I-TEAM: Suicide rates increase during COVID-19 pandemic-stricken year
AUGUSTA, Ga. (WRDW/WAGT) - Hope is mounting as more vaccines are being approved to fight the COVID-19 pandemic, and the I-Team found that hope can’t come quickly enough.
At the start of the COVID-19 pandemic, experts warned suicide rates could climb. Nearly a year later, we found they have across our area.
This painful truth is hitting all too close to home for our friend and colleague, Dakota Watson.
“He was everything you’d expect in a little brother,” Watson said.
That ”little brother” nickname stuck for Parker Dubois.
Watson says Parker was his best friend’s younger brother-and as they grew older, Parker became a best friend, too -- even serving as a groomsman in his wedding.
“I knew I had a little brother when all those days of begging him not to tell on us, turned into begging him to come with us,” Watson said.
“He was definitely the bright spot in the room all the time, which is really crazy thinking about it now because you know you don’t realize what people are really thinking and going through on a day to day basis.”
Watson texted with him the night he died, checking in on him and planning a trip to Augusta, something look forward to.
“I was going to pick up lunch for my wife actually. And I just dropped down to my knees,” Watson said.
Parker Dubois was just 22 years old.
“That’s unfortunately not the first time I’ve gotten that phone call and it’s by far the worst phone call you’re ever gonna get,” Watson said.

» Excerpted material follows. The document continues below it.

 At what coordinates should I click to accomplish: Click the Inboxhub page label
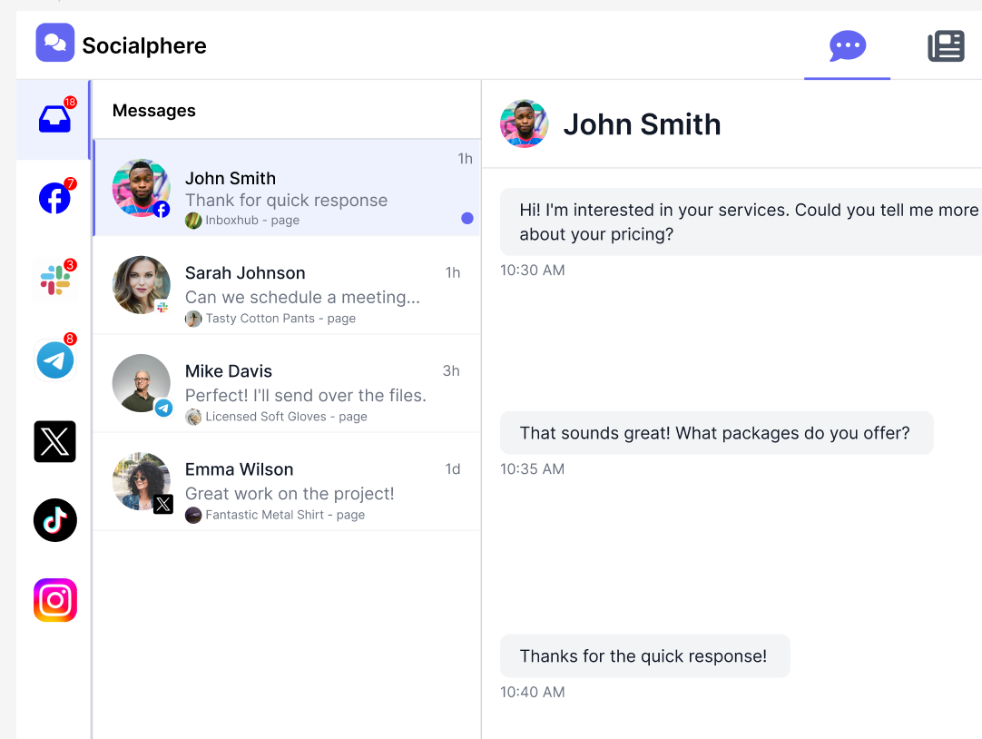[x=251, y=221]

Watson’s grandfather died by suicide, too, a few years ago. Dubois was there for Watson through that pain -- even walking with him in a suicide prevention walk.
“The fact is you really don’t have any idea what anybody is going through,” Watson said.
The National Suicide Hotline hears that hidden pain every day. Our I-Team found calls in Georgia and South Carolina were up last year. In just the first six months of 2020, Georgians in crisis made nearly 25,000 -- 24,519 calls -- to the hotline. South Carolinians made more than 10,000 calls at 10,199.
While we will probably never know all of the layers and complexities that could make someone this full of life -- end theirs at such a young age, Watson thinks the timing with Dubois certainly could have played a role.
“I do think being in isolation for almost a year not being able to hang out with your friends your family not being able to be surrounded by people you love all the time it really is taking a toll on millions of people,” Watson said.
According to the Centers for Disease Control, by late June of last year, just 3 months into our collective COVID-19 ordeal, 40 percent of adults in the U.S. reported struggling with mental health or substance abuse. Eleven percent reported seriously considering suicide within the last 30 days. That number doubled compared to adults in 2018 -- 4.8 percent.
Scientists also noted an increased risk for suicidal thoughts among minorities -- Hispanics at 18 percent, Blacks at 15 percent -- essential workers at 21 percent, and unpaid caregivers for adults at 30 percent.
Suicidal thoughts in COVID were “significantly higher” at 25 percent in younger adults aged 18-24 like Dubois, who had also struggled with mental health and substance abuse before the pandemic.
“He had a couple of bumps in the road with mental health when he was in college and that’s kind of when we started noticing some stuff,” Watson said. “That was probably about two years ago I’d say. We thought he was doing a lot better because he was at least externally.”
So many of our families here at home are facing the same reality right now. The I-Team found suicides in Richmond County rose 62 percent in 2020 from the year before, including 2 17-year-olds and a 19-year-old.
Aiken County reported a 17 percent increase in suicides last year.
“I don’t really know what the answer is right now. I don’t think anyone does because the situation is so unique,” Watson said.
“We will get through this eventually. This pandemic will end at some point and hopefully, we will be able to be surrounded by people we love soon.”
That message of hope is critical right now. Experts say self-care is more important than ever.
Diet, exercise, and sleep, but most importantly, if you show warning signs like substance abuse, feelings of helplessness or hopelessness, suicidal thoughts or actions, asking for help could save your life.
“We would have done anything in the world to have taken the pain away from that young man,” Watson said.
We also reached out to Columbia County and they were unable to get us their updated suicide numbers from last year.
But if you or someone you know is struggling, the National Suicide Prevention lifeline is open 24 hours a day. That number is 800-273-8255.